In 2015, CAP partnered with SE Consulting to provide CAP member physicians and their staff with the Patient Experience Survey Program. The program is an important part of our strategic response to the present and our plans for the future.
CAP member physicians and their staff expend tremendous effort to create an environment of courtesy, calm, efficiency, and effectiveness to share with patients and their families. This is what we believe we are doing, but can we know how we are doing? Can we capture the voice of the patient and his or her family? Can we validate our belief and confirm that we are becoming the place and provider of choice?
In a recent webinar, "Learning From Patient Experience: Where We Have Been and Where We Can Go," Rachel Grob, PhD, noted, “The patient experience is no longer a ‘nice to know’ but a cornerstone of care.” The Patient Experience Survey’s clear and direct questions ask the patient about the courtesy, calmness, effectiveness, and efficiency we believe we provide. The patient’s responses are the measure of our success, or a guide to where and how we can improve. How does the evolving healthcare landscape relate to concerns regarding reimbursement, quality, safety, value, and patient choice?
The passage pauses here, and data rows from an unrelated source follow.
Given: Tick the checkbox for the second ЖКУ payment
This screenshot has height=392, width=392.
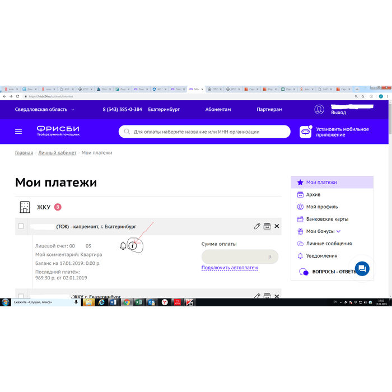Looking at the screenshot, I should (21, 296).
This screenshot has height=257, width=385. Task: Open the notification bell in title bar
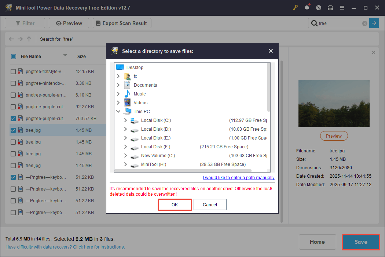(x=307, y=7)
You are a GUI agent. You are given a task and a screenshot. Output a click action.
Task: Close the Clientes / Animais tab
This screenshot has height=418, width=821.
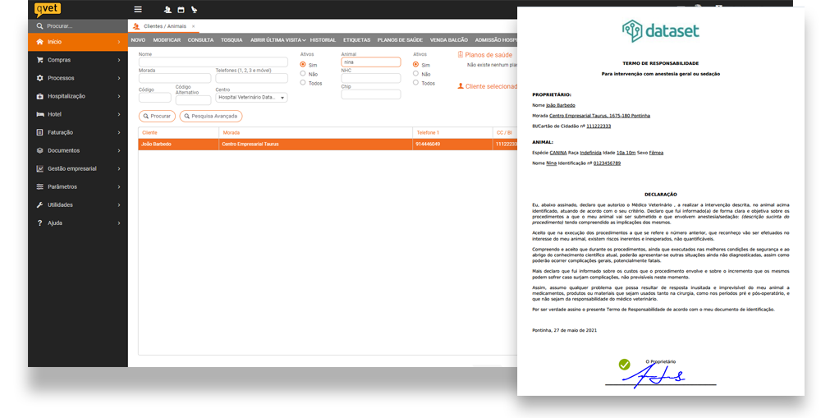coord(194,26)
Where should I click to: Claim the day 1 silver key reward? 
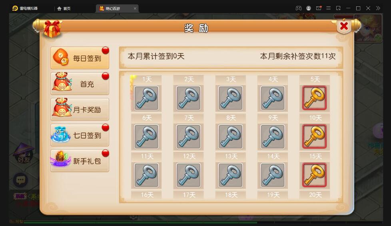[x=146, y=98]
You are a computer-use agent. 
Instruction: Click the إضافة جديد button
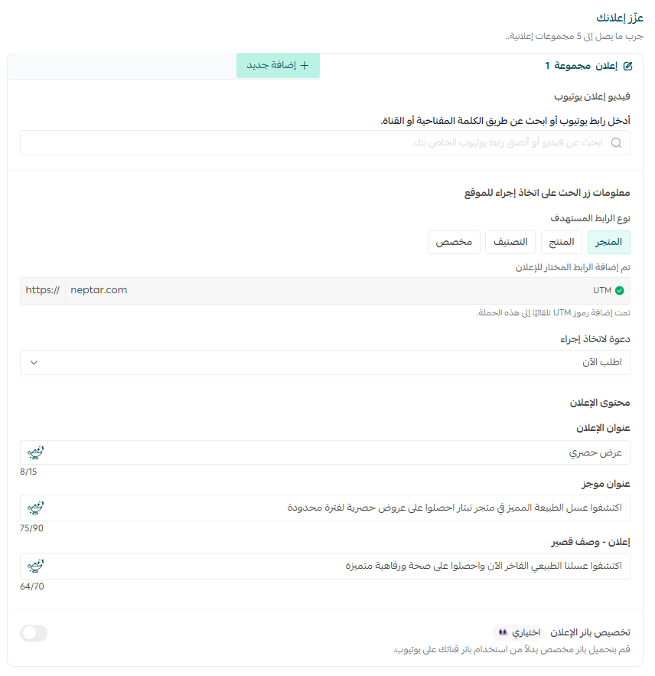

Demonstrating our worth and value through measurement reflects our confidence and our flexibility as organizations, small or large, that can learn and adapt. Evaluating our work is not a discussion of right versus wrong or good versus bad. It is a consideration of what is and how to deal with it. Measuring the experiences of patients and families gives us feedback that can act as a bellwether or, in some cases, a red flag.
Purchasing healthcare is unlike other buying decisions. Demand is unpredictable and can be urgent, coming from a person in need with his or her own emotional, cultural, and financial context, and affected by availability and perceived quality.
Patient and family expectations are continually evolving, changing, and increasing, placing corresponding demands on the physician and staff. Earl Naumann, PhD, in his white paper, “Creating Customer Value, the linkage between value, customer satisfaction, customer loyalty, and profitability,” observes, “The rapidly changing, intensely competitive business environment of today demands that firms be proactive, innovative, and more customer-driven than ever before.”
We encourage CAP members to take advantage of the user-friendly technology of the Patient Experience Survey Program to obtain timely, relevant, meaningful, and useful feedback that validates the efforts of CAP member physicians and their staff to create environments, systems, and experiences that attract and retain patients. To paraphrase Mark P. Herzog in “How Real is Healthcare Consumerism?”, patients’ responses to CAP’s Patient Experience Survey will help member physicians’ practices “sustain and preserve the best parts, but make the changes patients need from us.”